The samples chosen for these analyses were diagnosed as either non-dysplastic or HGD. As this was a discovery study testing several textural features on small group of patients, we felt that two histologically distinct groups were necessary for algorithm generation. In order to avoid equivocal diagnoses, we did not attempt to evaluate low-grade dysplasia (LGD), as this is associated with high inter-observer variability between pathologists (Kerkhof et al, 2007). Low-grade dysplasia is a heterogeneous group (dysplastic and reactive) and therefore a lot of patient follow-up is required to determine which are true high-risk LGD that progress to HGD/cancer. We also do not have access to a sufficiently sized cohort of patients to carry out our analysis. Low-grade dysplasia is the group that causes the most diagnostic difficulty however, and in order for this methodology to be useful in clinical practice further evaluation of this group would be valuable. Another group that was not evaluated was intramucosal cancer as this group requires EMR specimens to assess the vertical depth of tumour invasion and the presence of lateral or deep margin involvement by carcinoma, which cannot be assessed using standard mucosal biopsies (Lauwers et al, 2009).

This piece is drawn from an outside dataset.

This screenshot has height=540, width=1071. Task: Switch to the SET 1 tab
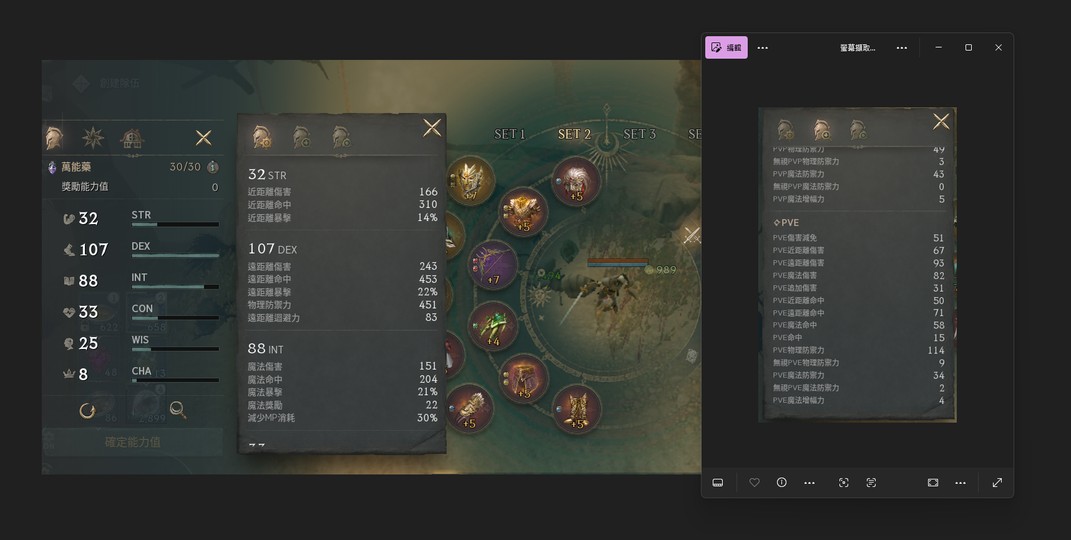pos(510,134)
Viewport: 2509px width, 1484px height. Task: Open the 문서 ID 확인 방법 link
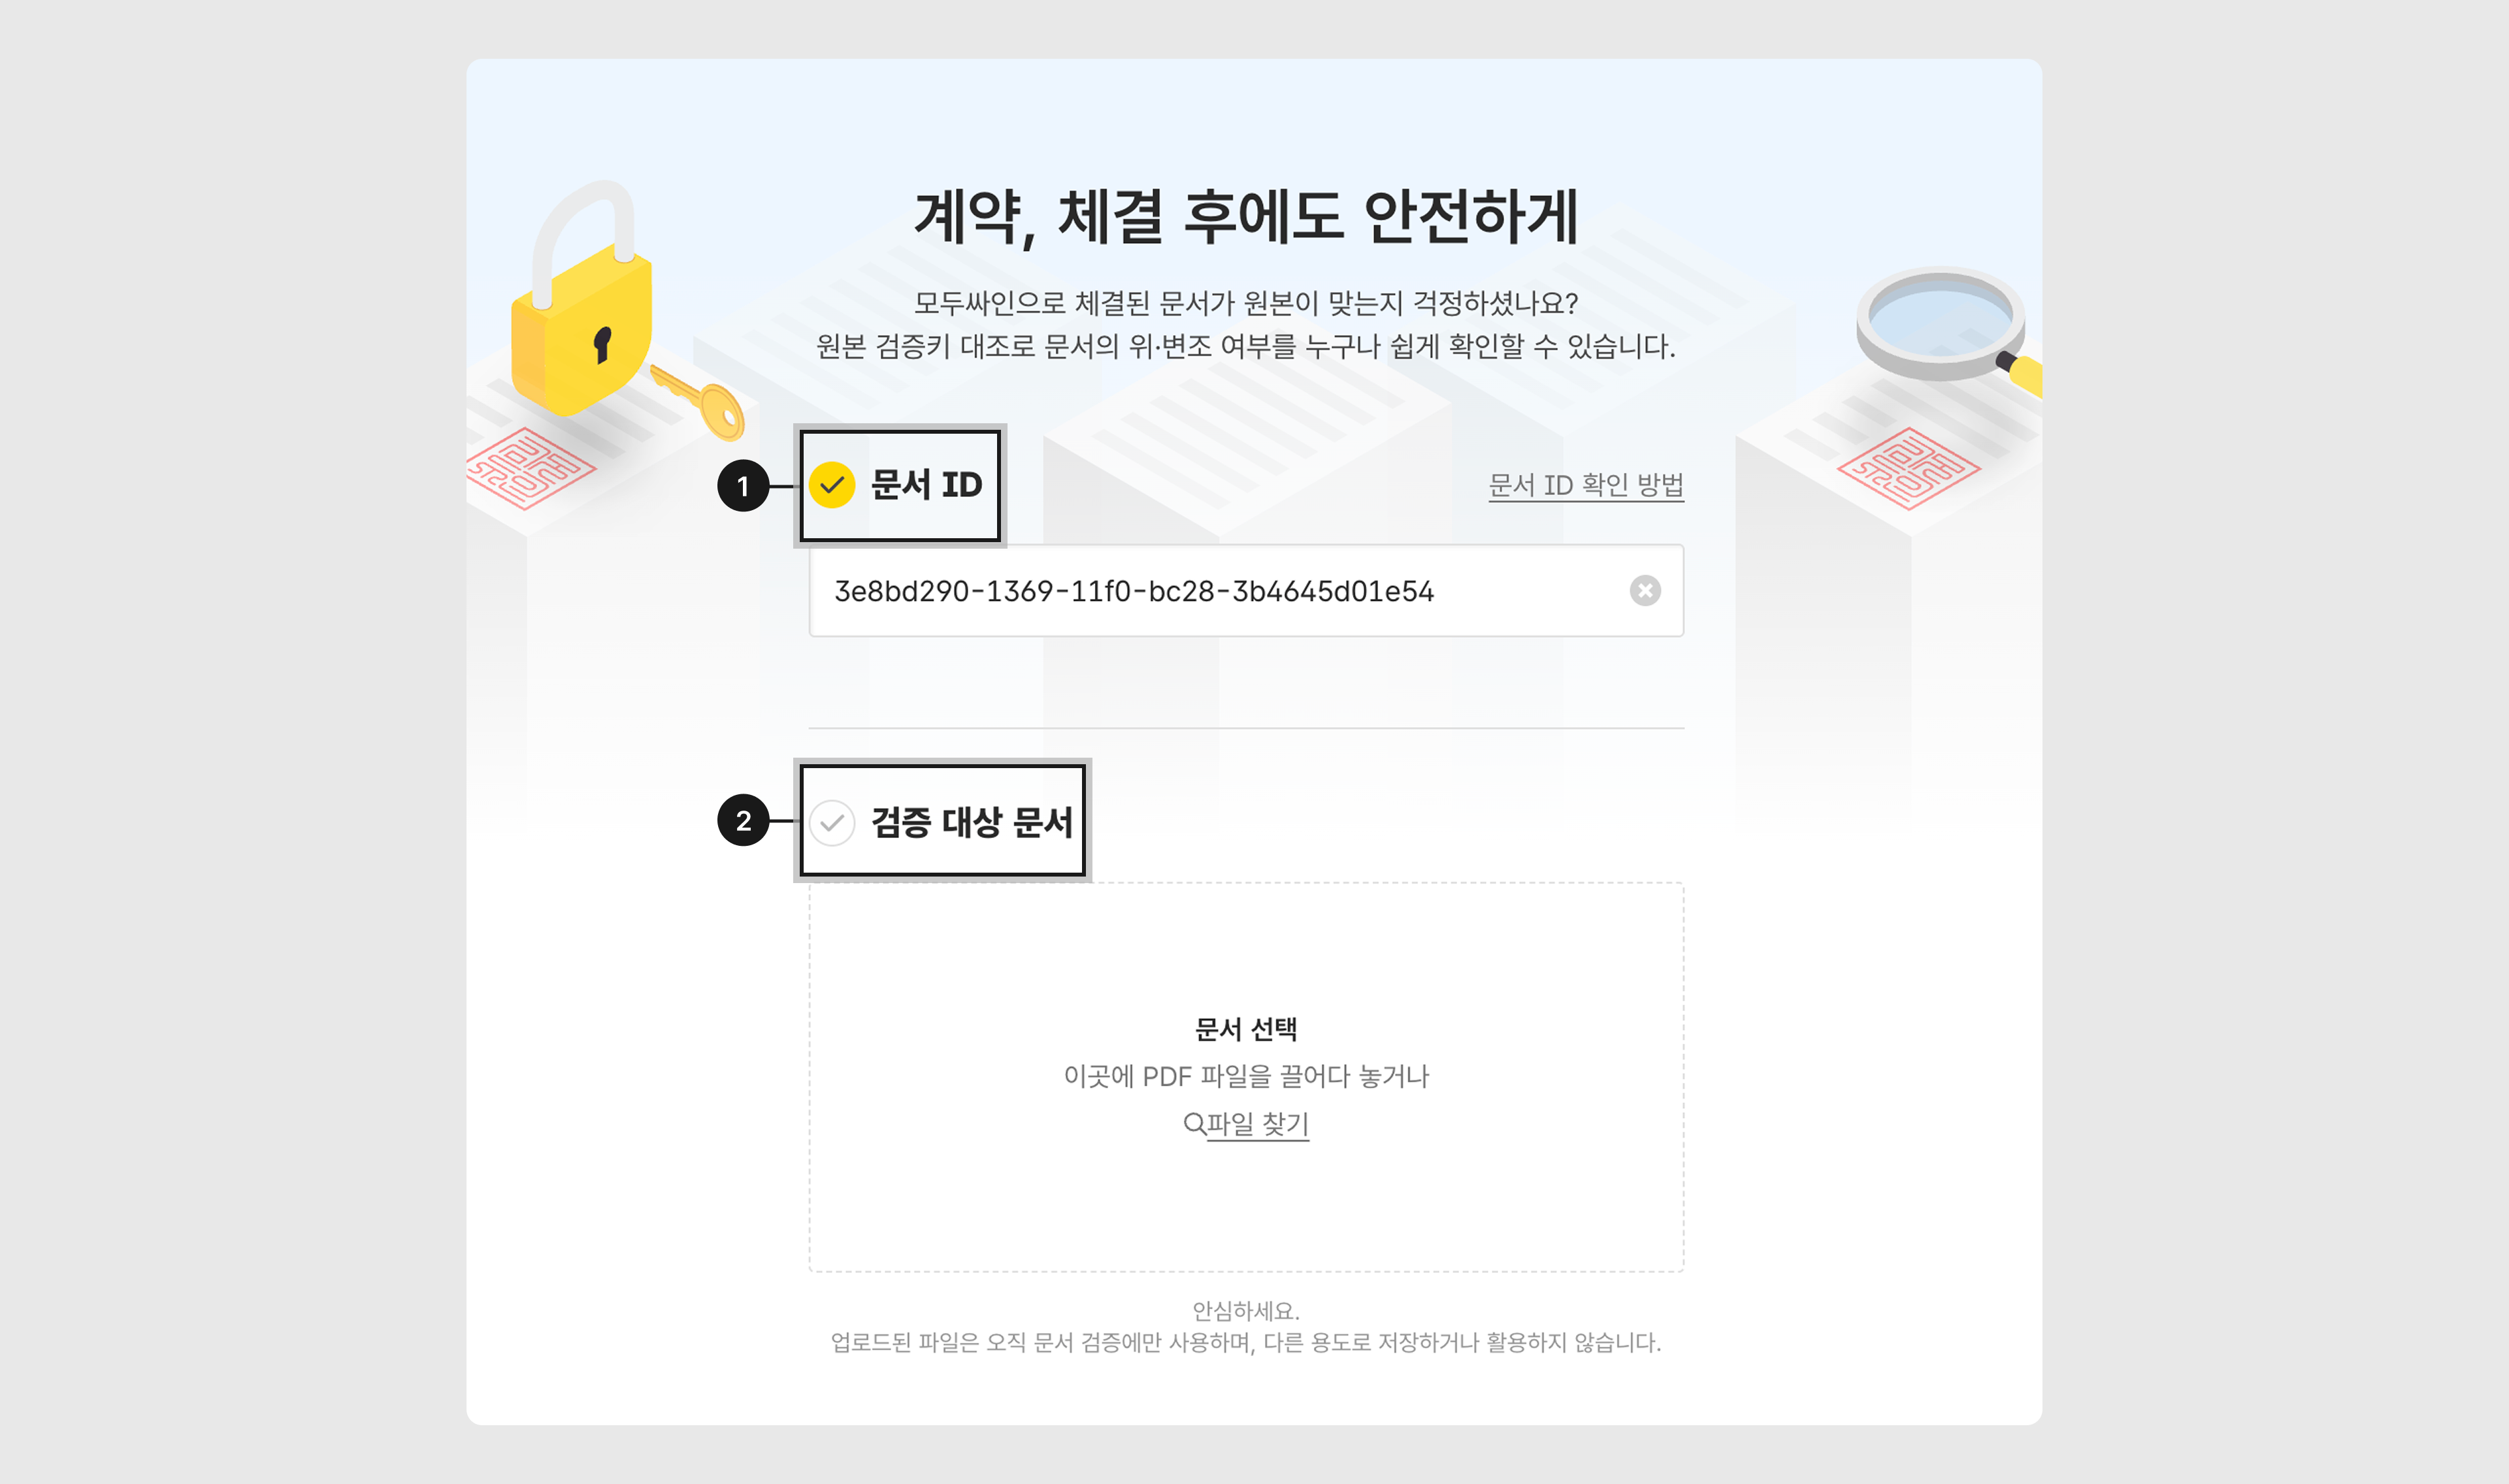(1585, 485)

The type of HGD (i.e. intestinal-type vs gastric foveolar-type) may have had a negative effect on the sensitivity of our test. The diagnostic criteria for Barrett's foveolar-type dysplasia have been published since this study was commenced (Mahajan et al, 2010). In variance to intestinal-type dysplasia, foveolar-type dysplasia is typified by non-stratified and basally oriented nuclei that have predominately uniform and smooth nuclear contours. Given this, some of the changes one typically uses to grade dysplasia within intestinal-type dysplasia are not applicable. Other factors that may have contributed to confounding bias include age and length of BO, both significantly increased in the dysplastic group. These limitations can only be overcome in a concerted phase 4 prospective multicentre trial involving patients with non-dysplastic BO at baseline with longitudinal follow-up (Pepe et al, 2001). A major advantage of NT and ICM is the routine use of FFPE tissue, which allows analysis on archival material and therefore the potential for longitudinal phase 4 studies on large populations already undergoing surveillance.

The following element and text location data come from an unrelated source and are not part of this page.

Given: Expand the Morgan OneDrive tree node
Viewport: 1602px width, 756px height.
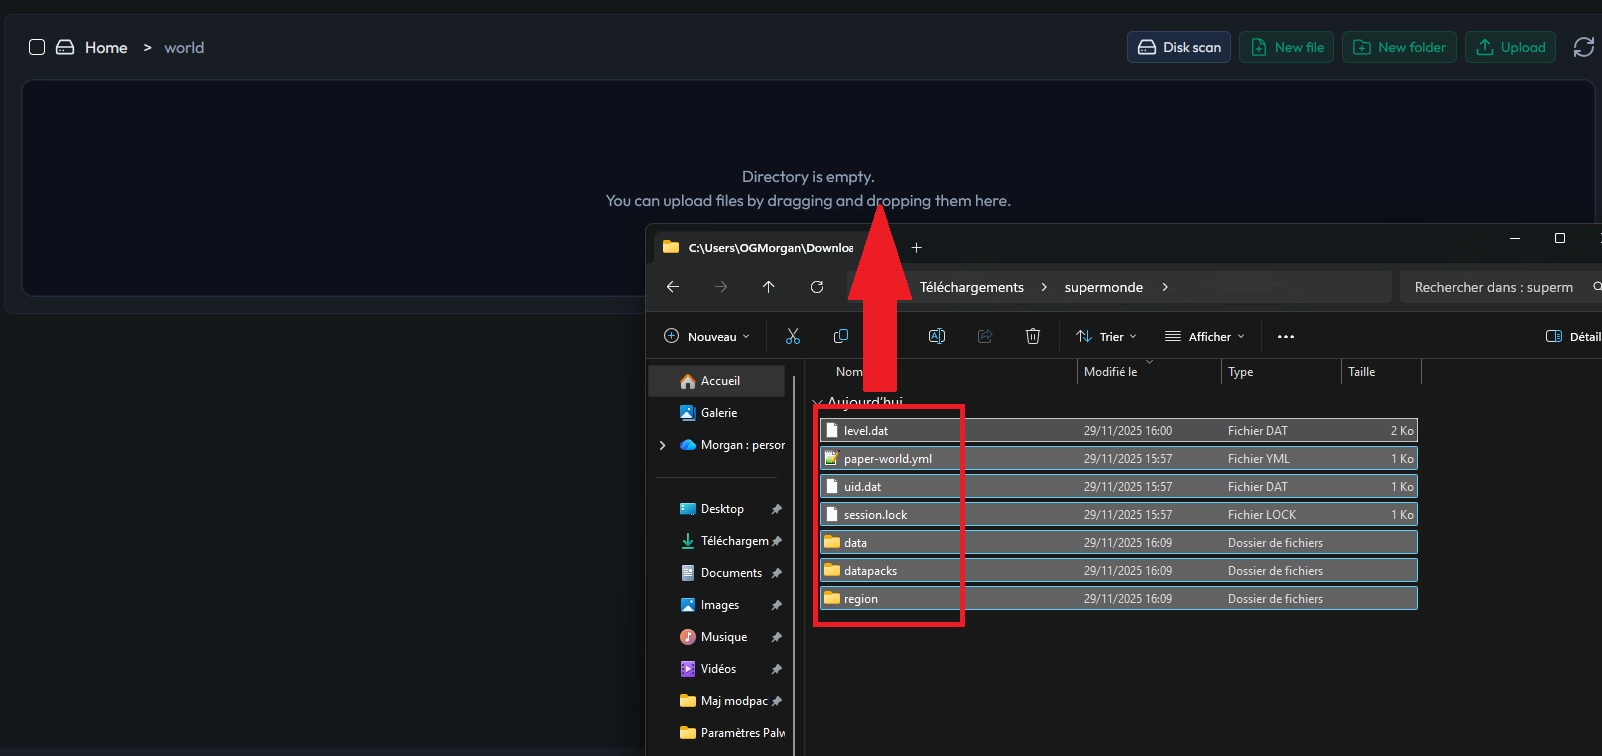Looking at the screenshot, I should (x=662, y=445).
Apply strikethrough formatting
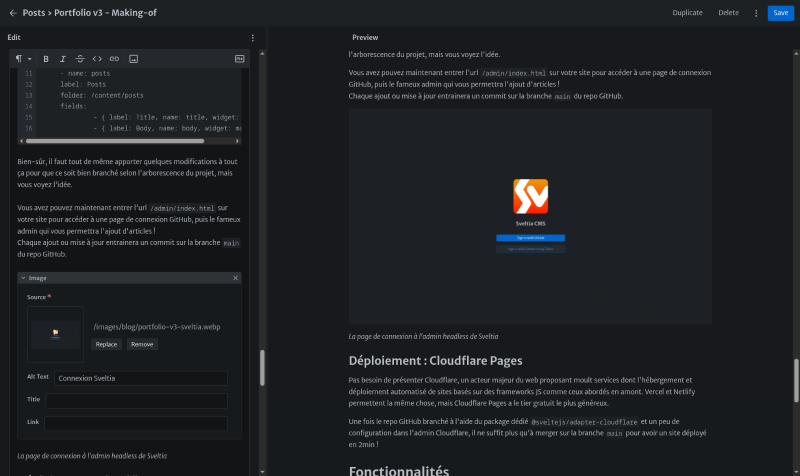 (80, 59)
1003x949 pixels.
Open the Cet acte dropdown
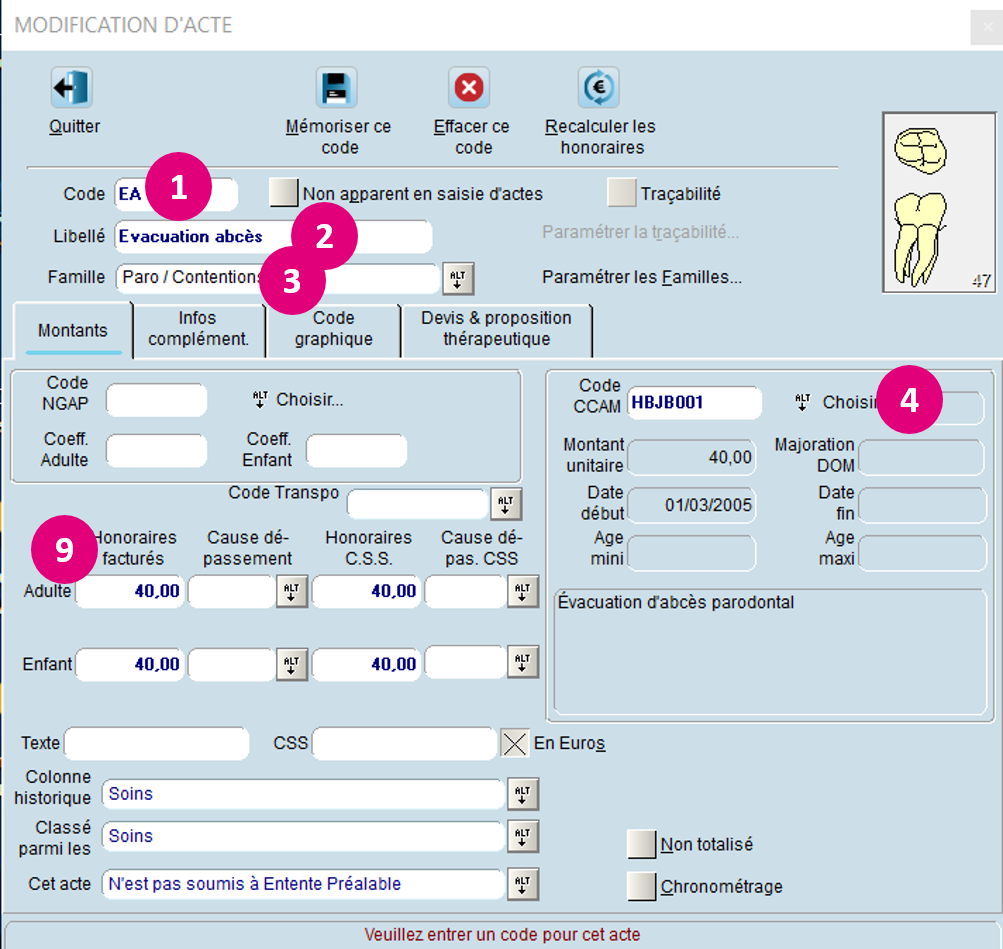523,884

In conclusion, we have demonstrated that NT adaptive features may contribute with DNA ploidy for the classification of dysplastic vs non-dysplastic BO. The textural features used to differentiate normal from dysplastic tissue were similar to those used in studies of other early cancers. Furthermore, when combining ICM and NT, an 84% CCR was achieved. These data demonstrate that combination of ICM/NT is a promising single platform test, which may aid pathologists in the diagnosis of dysplasia and has potential as a novel biomarker for cancer progression.